The minister and Rio Tinto subsidiary Coal and Allied are appealing a decision by Chief Justice Brian Preston of the NSW Land and Environment Court to ban the expansion.

A department spokesman said the court's decision "may have implications that are broader than this particular development; in particular for the assessment of other mining projects".

"It is common practice and appropriate that, as custodian of the NSW planning system, the minister is represented in deliberations of this kind.

"The minister's representatives will not be arguing the merits of the Mount Thorley Warkworth development," he said.

Mr Hazzard approved the mine in early 2012, but Chief Justice Preston reversed that decision in April due to "significant, adverse, biological diversity, noise and dust, and social impacts of the project", after an application by residents.

Coal and Allied acting managing director Darren Yeates said overturning the minister's earlier decision had "put a question mark over the entire planning system in NSW".
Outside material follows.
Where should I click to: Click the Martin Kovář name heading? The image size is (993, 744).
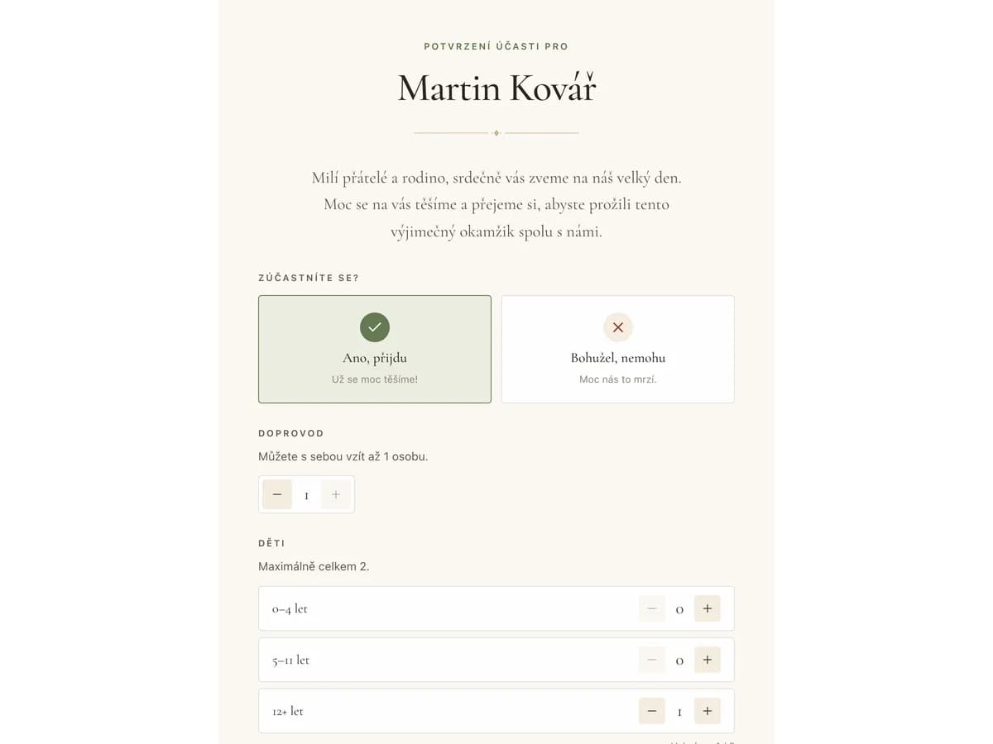pyautogui.click(x=497, y=88)
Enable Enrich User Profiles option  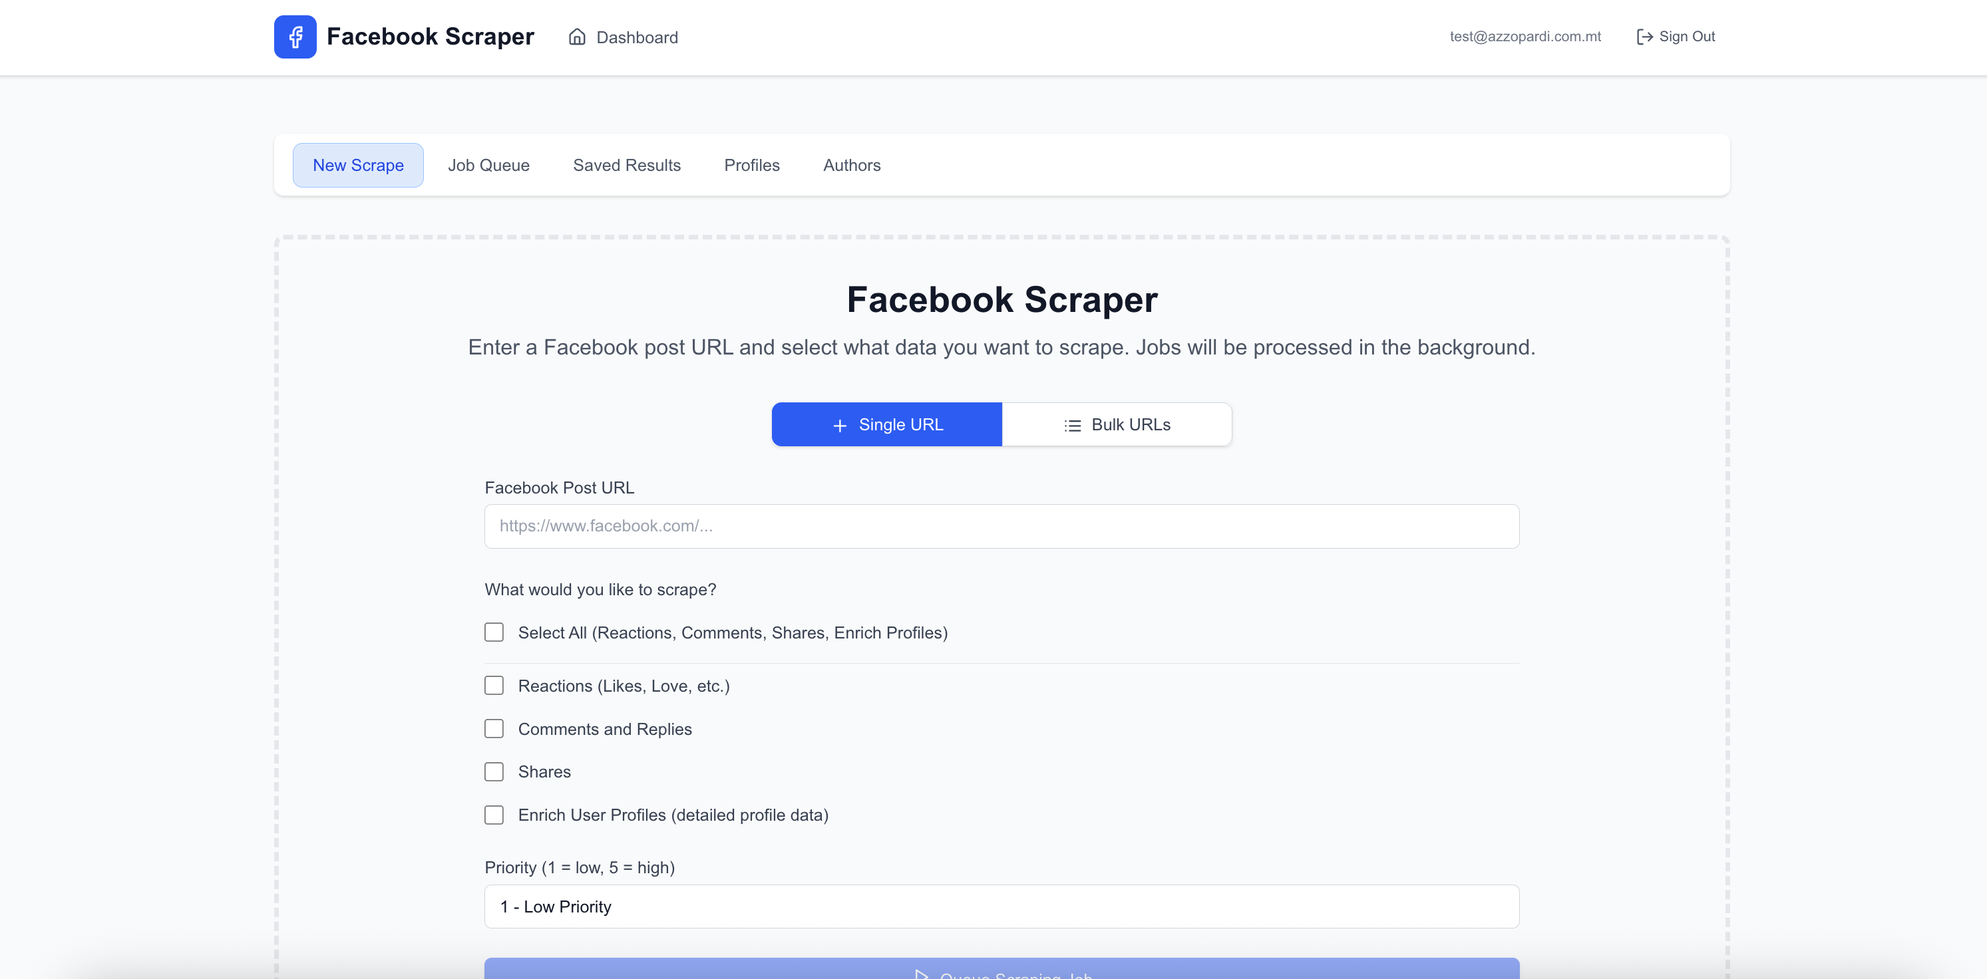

"The court decided to overrule the decisions made by the authorities not because of any errors in law or procedure ... but because it disagreed with the outcome of a rigorous planning process that had determined the project was in the overall public interest," Mr Yeates said in a statement on Sunday.

Last week Rio Tinto chief executive Sam Walsh said banning the expansion could compromise the business's future.

The minister's appeal claims the judge had failed to give enough weight to a report by the department's director general, which found the project was in the public interest, had socioeconomic benefits, and that biodiversity offset packages were suitable.

Last week, Rio Tinto lodged its appeal against Chief Justice Preston's decision and was granted an expedited appeal in the NSW Supreme Court. A hearing has been scheduled for July 30.

In February last year, Mr Hazzard approved a 1271-hectare expansion of Rio Tinto's open-cut mining operations near Bulga, which the company claims will give it access to more thermal and semi-soft coking coal. It also asked for permission to keep operating the mine until 2031, 10 years after the present approval expiry date.

The planning department found that not granting the extension would prevent about $32 billion worth of coal being extracted from the Hunter mine.